If you are a really good applicant, you are going to get into a really good college. You just can’t know which one. If you are going in with an “MIT or Bust” attitude, you are going to have a rough time. And if you are going in with a “top 10 or bust” attitude so strong that you would be miserable settling for an elite college that is “only” in the top 30, you also are likely to have a bad time. Don’t do that to yourself.
How much of a boost would a URM get? How would the odds be between a black male compared to a Hispanic female? I am just trying to quantify the advantages"
You can’t quantify, except theoretically. In theory, does a NA, living among a larger community of NAs, with the issues in education and economics, etc, but with a 3.9, rigor, and good ECs (from an adcom’s perspective,) have some advantage? And with a solid app and supp, the writing evidences all the right attributes, etc? Of course. In some cases, that’s a personal triumph.
But to just say, oh, any NA will get in anywhere is to miss the point quite deeply. It’s also based on some assumptions that challenged kids can’t do well, don’t have inspirations in their lives and solid guidance, and don’t put forth the right efforts. And that privilege automatically makes a kid worthy. It doesn’t.

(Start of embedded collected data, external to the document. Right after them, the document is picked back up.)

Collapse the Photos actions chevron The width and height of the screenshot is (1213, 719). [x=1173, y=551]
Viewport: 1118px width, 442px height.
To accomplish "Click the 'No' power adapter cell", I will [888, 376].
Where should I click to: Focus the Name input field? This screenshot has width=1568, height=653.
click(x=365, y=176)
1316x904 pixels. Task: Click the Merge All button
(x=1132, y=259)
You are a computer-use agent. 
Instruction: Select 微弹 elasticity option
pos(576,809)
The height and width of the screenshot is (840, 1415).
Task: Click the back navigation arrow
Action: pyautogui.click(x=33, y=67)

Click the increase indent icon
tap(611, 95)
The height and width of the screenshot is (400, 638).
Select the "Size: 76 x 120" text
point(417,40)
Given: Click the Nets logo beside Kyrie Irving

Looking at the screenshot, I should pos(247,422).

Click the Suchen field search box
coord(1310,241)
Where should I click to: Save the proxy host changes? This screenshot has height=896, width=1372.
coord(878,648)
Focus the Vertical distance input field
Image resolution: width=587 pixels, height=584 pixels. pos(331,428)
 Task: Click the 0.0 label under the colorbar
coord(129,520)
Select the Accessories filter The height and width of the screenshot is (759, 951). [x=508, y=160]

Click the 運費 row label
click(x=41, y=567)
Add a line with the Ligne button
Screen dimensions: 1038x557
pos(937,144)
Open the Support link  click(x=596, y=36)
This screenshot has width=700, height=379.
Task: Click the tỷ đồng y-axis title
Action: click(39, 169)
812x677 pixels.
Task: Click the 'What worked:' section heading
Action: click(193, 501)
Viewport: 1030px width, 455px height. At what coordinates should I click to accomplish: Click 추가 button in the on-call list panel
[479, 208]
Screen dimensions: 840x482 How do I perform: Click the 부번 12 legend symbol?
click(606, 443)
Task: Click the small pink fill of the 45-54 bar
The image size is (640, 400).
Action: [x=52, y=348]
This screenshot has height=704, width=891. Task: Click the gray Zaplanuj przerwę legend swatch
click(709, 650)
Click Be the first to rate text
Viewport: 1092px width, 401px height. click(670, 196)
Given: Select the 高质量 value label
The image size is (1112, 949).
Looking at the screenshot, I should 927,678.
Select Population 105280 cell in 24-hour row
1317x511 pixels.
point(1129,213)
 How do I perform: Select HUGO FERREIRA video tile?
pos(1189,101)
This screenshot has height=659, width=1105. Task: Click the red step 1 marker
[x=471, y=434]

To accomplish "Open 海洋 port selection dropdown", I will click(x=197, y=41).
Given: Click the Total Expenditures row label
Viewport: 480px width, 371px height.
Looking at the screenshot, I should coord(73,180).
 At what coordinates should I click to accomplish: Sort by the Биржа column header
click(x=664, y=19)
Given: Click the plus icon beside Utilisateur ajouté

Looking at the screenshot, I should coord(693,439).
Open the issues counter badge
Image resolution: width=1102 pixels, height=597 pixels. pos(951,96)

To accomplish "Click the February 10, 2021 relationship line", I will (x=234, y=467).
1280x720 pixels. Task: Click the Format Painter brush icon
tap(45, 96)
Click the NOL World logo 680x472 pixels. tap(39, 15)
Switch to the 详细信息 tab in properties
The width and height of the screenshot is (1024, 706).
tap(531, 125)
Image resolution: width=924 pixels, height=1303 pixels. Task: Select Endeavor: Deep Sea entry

My OPINION (from reading these sites and others over the years and personal experience) is that African American males, from middle class or low socio-economic class, with top stats (35 or higher ACT, 3.9 UW GPA, decent ECs) have the best boost and are most sought after. Girls are over represented in college (in general, regardless of race).
“Those who understand what specific colleges look for will comprehend why it is certainly not a crapshoot.”
So many kids really don’t know enough about their targets. What they know is what worked in their hs environments or among family and friends. Eg, they have good stats and standing in their hs, impress people around them by saying things like, “I want to go to a top college.”
It takes more savvy and drive to look at what the colleges say (or show) they want to see in applicants. You can’t impress a highly selective college by saying, “I want a top college.” And, if OP’s name reflects WUSTL, most certainly not.
It’s also too simple to say girls are over-represented. The top schools are also looking at potential major (and other factors, like geo diversity,) and not all fields are over-pack with females.
I really like that top colleges don’t just pick the kids with the best test scores and gpa’s. It makes you think that everyone(within reason) has a shot.
It is a crap shoot at top schools in the sense that applicants will not know whether you will get in.
It is not a crap shoot in the sense that all applicants have the same chance of getting in. Applicants are not selected at random. If that were true, then grades and test scores would not matter at all.
It is absolutely a crapshoot for students who cannot know 4 years in advance what each school that they want to attend (which decided to apply to 0.5 year in advance), the colleges’ desired composition of their classes in future years, what talents and capabilities the students develop, and what opportunities present themselves to each student. If an individual knew all that, they wouldn’t need college at all, they’d be an oracle.
As @ThankYouforHelp says, it works out pretty well for most of them. They might have been miserable at one of those dream schools anyway. I know plenty who were.